#### Item coordinate data
++++++

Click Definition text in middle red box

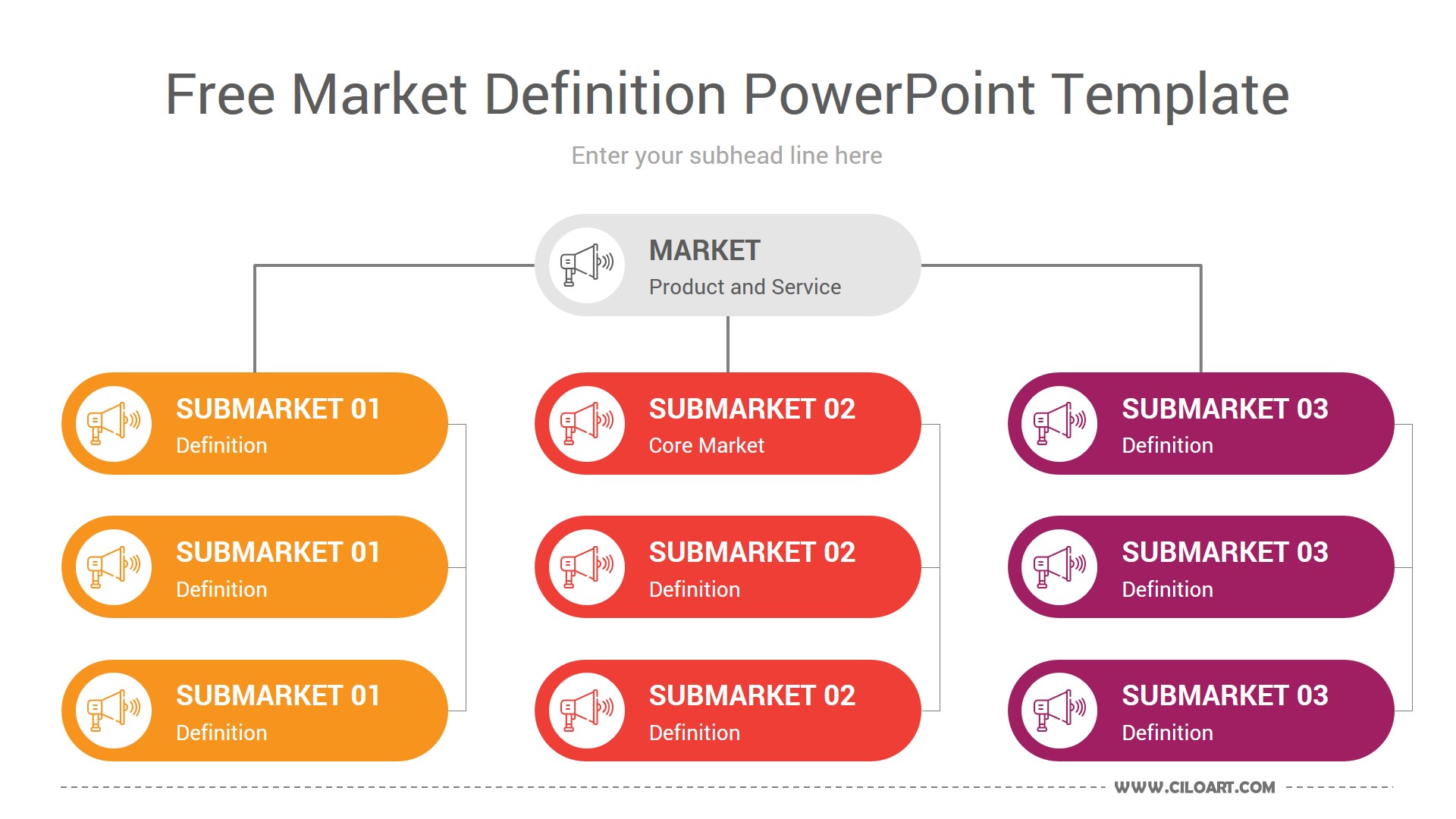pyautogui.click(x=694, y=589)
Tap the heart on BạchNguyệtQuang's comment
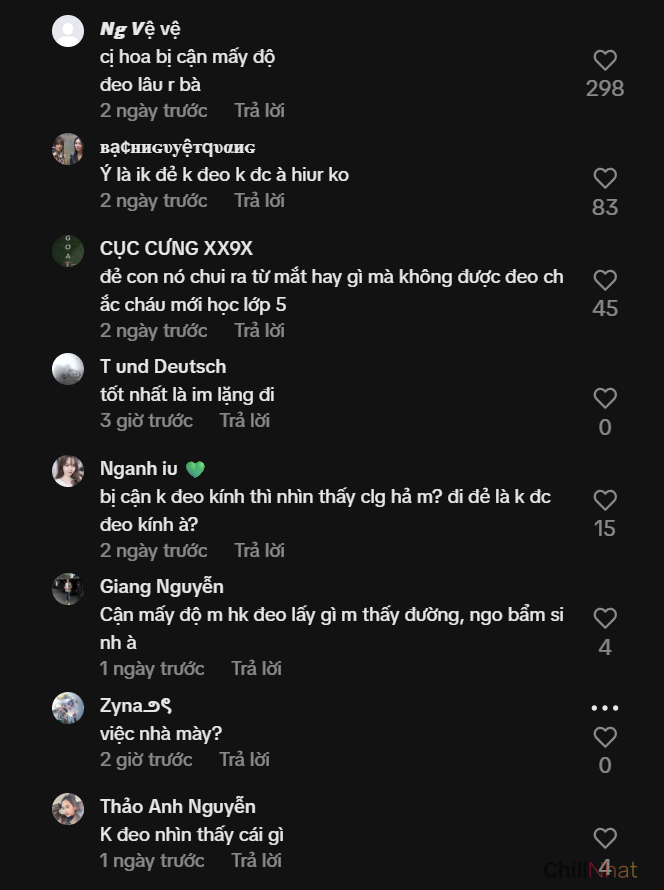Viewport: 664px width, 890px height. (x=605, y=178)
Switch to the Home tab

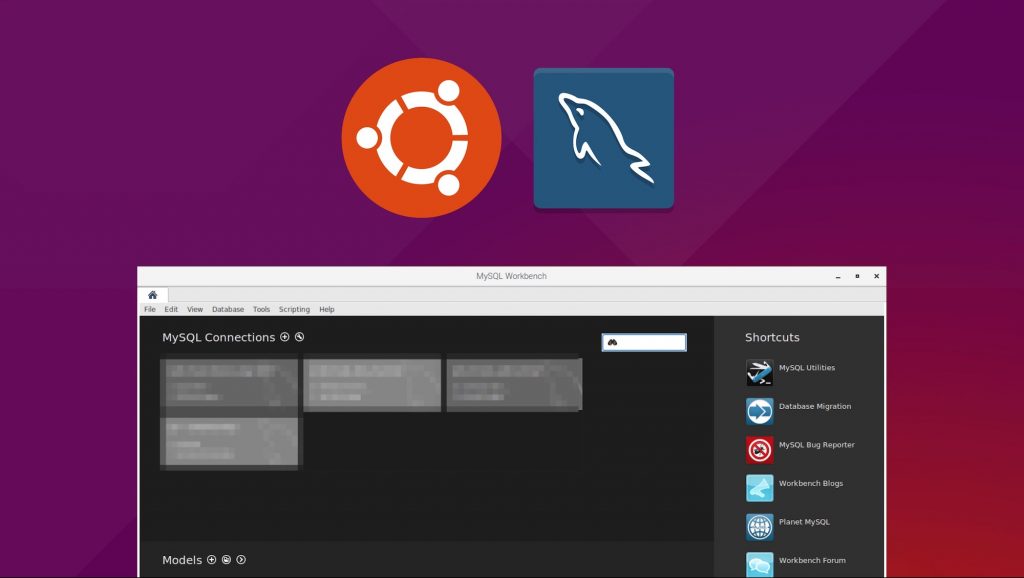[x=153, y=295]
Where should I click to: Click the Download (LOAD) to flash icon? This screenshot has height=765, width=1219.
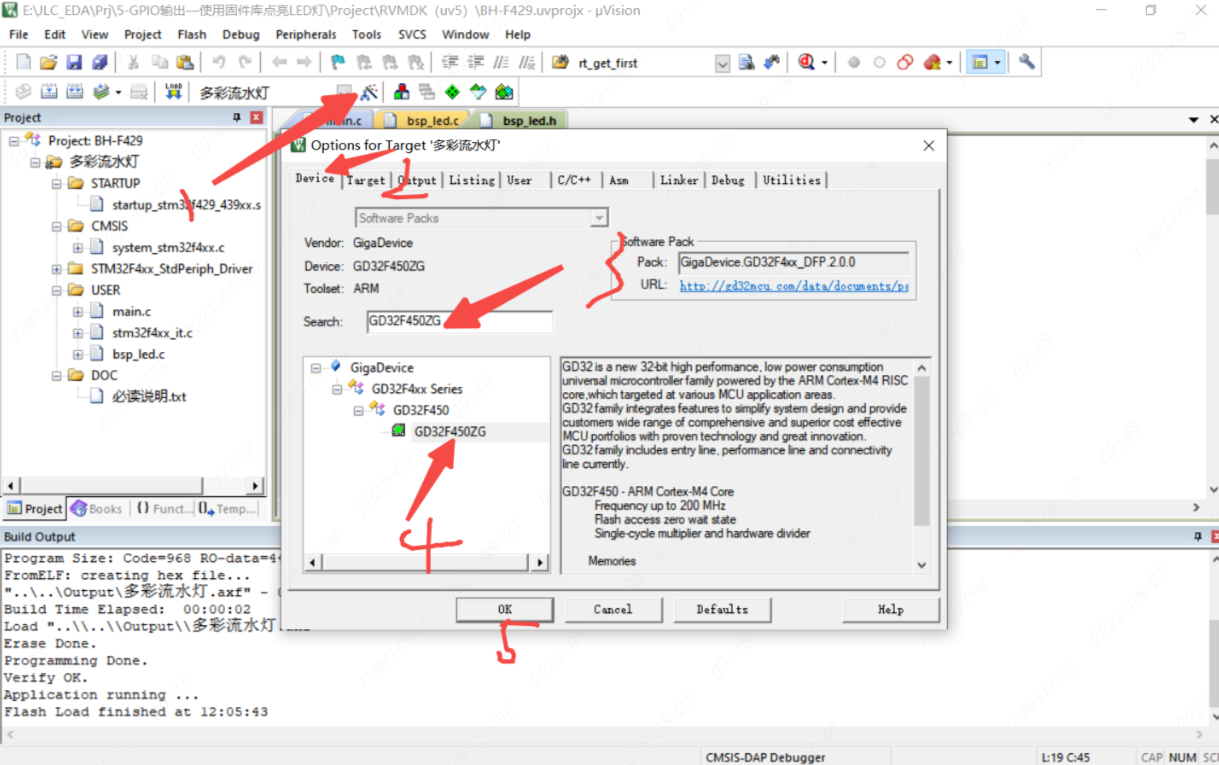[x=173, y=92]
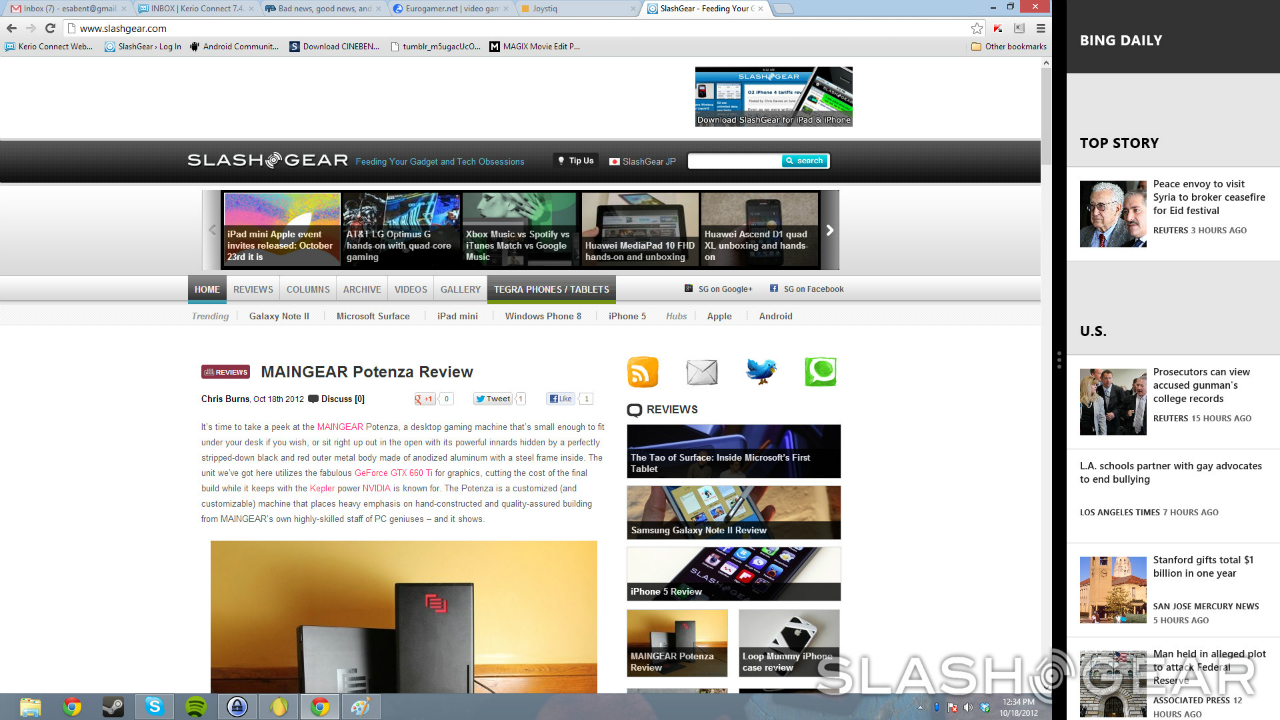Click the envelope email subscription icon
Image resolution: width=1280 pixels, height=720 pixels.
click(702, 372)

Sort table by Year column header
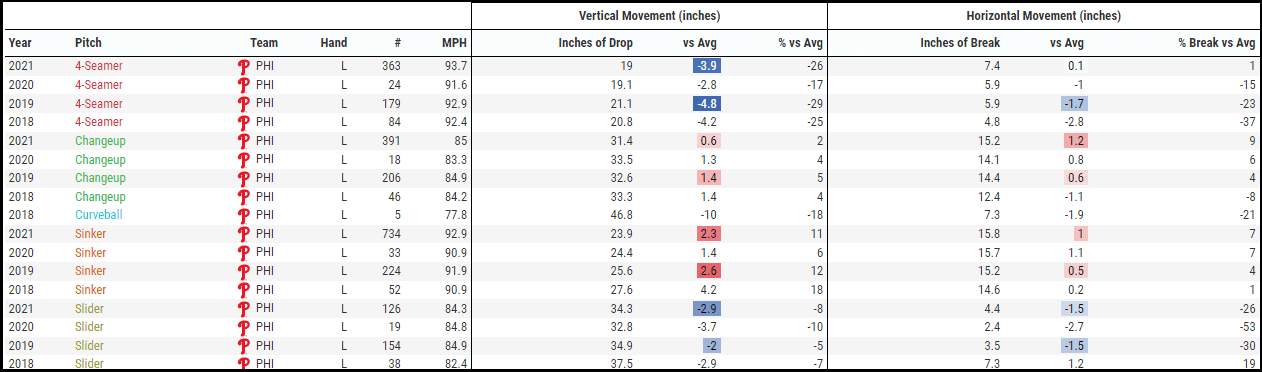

++++++

#### Aim
Rewrite every line of the records above as a numbered list, skipping blank lines and leaving out the pictures.

#### Task response
1. Click Definition text in middle red box
2. pyautogui.click(x=694, y=589)
3. Tap the heart on BạchNguyệtQuang's comment
4. Viewport: 664px width, 890px height. (x=605, y=178)
5. Switch to the Home tab
6. [x=153, y=295]
7. Where should I click to: Click the Download (LOAD) to flash icon? This screenshot has height=765, width=1219.
8. [x=173, y=92]
9. Click the envelope email subscription icon
10. Image resolution: width=1280 pixels, height=720 pixels.
11. click(702, 372)
12. Sort table by Year column header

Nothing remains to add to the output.